В армянской традиции монашеский путь не предполагает отрыва от народа. Наше монашество соединяет созерцательную и деятельную жизнь. У нас не было анахоретов, как в египетской традиции первых веков христианства; большинство армянских монастырей следовало уставу св. Василия Великого, согласно которому необходимо сочетать молитву и созерцательную жизнь с чтением и изучением Писания, а также с деятельностью, направленной на служение людям. С юности я стремился к такому образу жизни. Но я никогда не рассматривал монашество как уход из общественной жизни, отстраненность от повседневных человеческих забот.
Видите ли, в последние годы учебы я уже преподавал в семинарии. Я был так захвачен учебой, преподаванием и так увлечен служением в Церкви, что вопрос создания семьи не был первостепенным. Кроме того, я был склонен к полной вовлеченности, которой не могла помешать ни семейная жизнь, ни другие обстоятельства. Это был вид духовного и интеллектуального энтузиазма, которым я был всецело поглощен. Я просто ни о чем другом не думал. Я был молод, полон сил и вдохновения. Во мне было безграничное рвение, которое сегодня, уже в зрелые годы, меня удивляет!
Один, но не одинокий
Я испытывал личные, психологические и другие трудности, но никогда серьезно не задумывался о возврате назад; моя жизнь, благодаря полной отдаче людям, была настолько активной, что потребность в семье ощущалась не так сильно, как может показаться. Если целибатный священник полностью посвятил себя служению, если он деятелен, предан своему делу, другие желания, хотя они и остаются, не могут стать помехой на его пути.

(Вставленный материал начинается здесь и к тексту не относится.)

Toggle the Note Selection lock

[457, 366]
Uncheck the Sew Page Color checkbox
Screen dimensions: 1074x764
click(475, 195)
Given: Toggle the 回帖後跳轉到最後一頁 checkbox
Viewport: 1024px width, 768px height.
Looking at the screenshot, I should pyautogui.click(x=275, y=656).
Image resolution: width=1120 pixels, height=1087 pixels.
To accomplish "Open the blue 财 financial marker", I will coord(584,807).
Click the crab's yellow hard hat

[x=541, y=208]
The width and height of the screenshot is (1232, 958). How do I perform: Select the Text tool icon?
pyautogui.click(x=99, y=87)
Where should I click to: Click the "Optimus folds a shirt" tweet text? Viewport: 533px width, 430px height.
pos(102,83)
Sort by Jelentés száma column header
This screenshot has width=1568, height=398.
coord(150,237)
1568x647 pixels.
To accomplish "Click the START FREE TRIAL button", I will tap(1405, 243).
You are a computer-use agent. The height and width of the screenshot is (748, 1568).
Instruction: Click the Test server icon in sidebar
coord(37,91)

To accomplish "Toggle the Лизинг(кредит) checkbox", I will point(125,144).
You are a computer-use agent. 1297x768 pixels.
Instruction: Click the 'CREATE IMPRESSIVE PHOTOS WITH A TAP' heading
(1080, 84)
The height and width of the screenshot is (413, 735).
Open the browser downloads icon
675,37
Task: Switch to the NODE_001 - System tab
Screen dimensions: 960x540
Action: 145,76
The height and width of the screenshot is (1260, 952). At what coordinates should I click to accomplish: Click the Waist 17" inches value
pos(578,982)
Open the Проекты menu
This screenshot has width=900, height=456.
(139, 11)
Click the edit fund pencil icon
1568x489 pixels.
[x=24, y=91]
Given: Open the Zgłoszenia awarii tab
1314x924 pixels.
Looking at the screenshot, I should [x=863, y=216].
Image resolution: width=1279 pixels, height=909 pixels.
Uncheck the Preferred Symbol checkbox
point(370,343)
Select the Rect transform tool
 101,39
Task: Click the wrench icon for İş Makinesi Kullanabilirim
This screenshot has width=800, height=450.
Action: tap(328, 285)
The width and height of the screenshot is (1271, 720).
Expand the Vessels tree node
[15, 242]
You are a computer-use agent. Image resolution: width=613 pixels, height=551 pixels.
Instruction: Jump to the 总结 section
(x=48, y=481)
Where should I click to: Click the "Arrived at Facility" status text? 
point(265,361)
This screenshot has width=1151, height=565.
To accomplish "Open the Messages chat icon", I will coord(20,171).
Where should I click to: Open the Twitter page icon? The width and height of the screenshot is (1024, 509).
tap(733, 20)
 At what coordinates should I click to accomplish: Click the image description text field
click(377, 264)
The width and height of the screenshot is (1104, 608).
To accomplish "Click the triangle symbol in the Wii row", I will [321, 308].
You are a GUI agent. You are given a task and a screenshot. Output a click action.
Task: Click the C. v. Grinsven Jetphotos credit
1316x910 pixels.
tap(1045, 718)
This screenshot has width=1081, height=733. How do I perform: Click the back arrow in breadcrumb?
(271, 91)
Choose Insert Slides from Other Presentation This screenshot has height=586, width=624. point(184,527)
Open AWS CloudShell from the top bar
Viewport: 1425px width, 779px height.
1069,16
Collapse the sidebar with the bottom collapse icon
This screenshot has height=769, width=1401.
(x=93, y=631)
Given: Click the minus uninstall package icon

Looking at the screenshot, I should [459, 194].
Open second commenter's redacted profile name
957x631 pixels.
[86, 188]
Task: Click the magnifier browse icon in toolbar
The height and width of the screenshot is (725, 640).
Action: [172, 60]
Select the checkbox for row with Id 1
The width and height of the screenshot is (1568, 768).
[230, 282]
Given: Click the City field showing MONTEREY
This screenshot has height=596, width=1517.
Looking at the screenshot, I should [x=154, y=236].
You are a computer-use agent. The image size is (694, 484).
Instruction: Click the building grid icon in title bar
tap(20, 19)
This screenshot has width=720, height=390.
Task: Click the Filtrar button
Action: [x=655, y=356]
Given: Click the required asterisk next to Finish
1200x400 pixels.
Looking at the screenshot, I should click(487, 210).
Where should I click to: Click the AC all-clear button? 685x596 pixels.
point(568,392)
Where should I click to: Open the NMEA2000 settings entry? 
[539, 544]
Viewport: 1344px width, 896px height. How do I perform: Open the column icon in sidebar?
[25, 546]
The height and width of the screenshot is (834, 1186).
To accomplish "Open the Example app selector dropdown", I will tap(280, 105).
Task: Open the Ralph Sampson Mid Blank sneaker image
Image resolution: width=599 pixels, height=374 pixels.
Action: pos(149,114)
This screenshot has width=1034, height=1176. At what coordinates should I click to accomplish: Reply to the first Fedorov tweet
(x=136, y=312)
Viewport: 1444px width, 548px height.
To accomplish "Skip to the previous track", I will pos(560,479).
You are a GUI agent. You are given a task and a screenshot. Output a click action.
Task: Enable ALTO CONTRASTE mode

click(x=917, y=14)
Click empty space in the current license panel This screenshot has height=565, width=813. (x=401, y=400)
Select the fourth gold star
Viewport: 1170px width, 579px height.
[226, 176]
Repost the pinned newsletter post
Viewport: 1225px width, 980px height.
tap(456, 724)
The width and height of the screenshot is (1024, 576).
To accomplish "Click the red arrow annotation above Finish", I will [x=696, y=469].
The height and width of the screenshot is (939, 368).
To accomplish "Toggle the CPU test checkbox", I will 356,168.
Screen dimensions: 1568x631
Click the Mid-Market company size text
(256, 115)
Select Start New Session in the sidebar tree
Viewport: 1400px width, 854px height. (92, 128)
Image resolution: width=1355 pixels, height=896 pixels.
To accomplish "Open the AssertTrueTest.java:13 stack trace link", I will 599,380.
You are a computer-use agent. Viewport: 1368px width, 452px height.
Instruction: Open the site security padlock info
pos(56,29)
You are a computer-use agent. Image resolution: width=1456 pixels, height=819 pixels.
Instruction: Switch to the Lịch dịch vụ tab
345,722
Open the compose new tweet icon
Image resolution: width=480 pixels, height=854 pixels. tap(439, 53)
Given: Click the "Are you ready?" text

Так было со мной всегда, со времени принятия мною монашества.
Когда я преподавал в Семинарии, я относился к коллегам и ученикам как к членам моей семьи; впоследствии таким же было мое отношение к людям, которым я служил в качестве священника или епископа. Кроме того, у меня всегда были друзья, на которых я мог положиться, или просто люди, с которыми мог посоветоваться, если возникали проблемы. В остальных случаях я старался оставаться один — это состояние стало как бы моей второй натурой. Часто друзья говорят мне, что, несмотря на мою полную отдачу людям, я — одинок. Однако я бы сказал, что я один, но не одинок и не изолирован от других. Мой рецепт монашеской жизни таков: быть всецело погруженным в общественную жизнь, сохраняя при этом некоторое пространство, в котором можно остаться с самим собой; и еще надо иметь друзей, чтобы делить с ними и радости, и печали.